Nouvelle Vague director Yoshishige Yoshida died on December 8th (the day before Nakadai’s birthday on December 9th), just shy of 90 at age 89.
https://variety.com/2022/film/news/yoshida-kiju-dead-dies-japanese-film-director-1235455585/January 3
Given that they seem to have spent a most of their time smoking and drinking (the male stars/directors anyway) that generation do seem to have remarkable longevity. I can’t think of many Hollywood names from that period still alive. Nakadai seems particularly sprightly.
January 3
Clint Eastwood comes to mind, as does Wm. Shatner, James Earl Jones, Mel Brooks, Dick Van Dyke, all over 90 and Eastwood is still working. Not sure if any of them have a career as long as Nakadai, but Eastwood and Shatner had film roles in the 50’s.
January 7
Japanese and Spaniards seem to have had longer lifespans than other nationalities, although living into the 90s has become much more routine in the USA as well in recent years.

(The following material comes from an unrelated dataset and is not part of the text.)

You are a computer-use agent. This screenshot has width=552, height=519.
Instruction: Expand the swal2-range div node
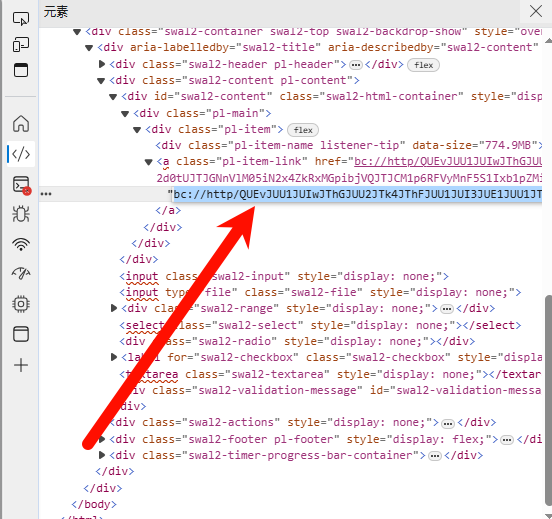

As I’m sure most of you know, Nakadai (one of Japan’s most legendary actors, second only to Mifune in fame) was the leading man in Kurosawa’s “Kagemusha”, “Ran”, Kobayashi’s “The Human Condition”, “Hara-kiri”, and “Kwaidan”, as well as Teshigahara’s “Face of Another”. He also appeared in Kurosawa’s “Yojimbo”, “Sanjuro”, and “High and Low”. He’s still kicking as far as I can tell, at the ripe old age of 90. Man, what do they have in the water over there? Another Japanese star of the Golden Age living to 90 or more.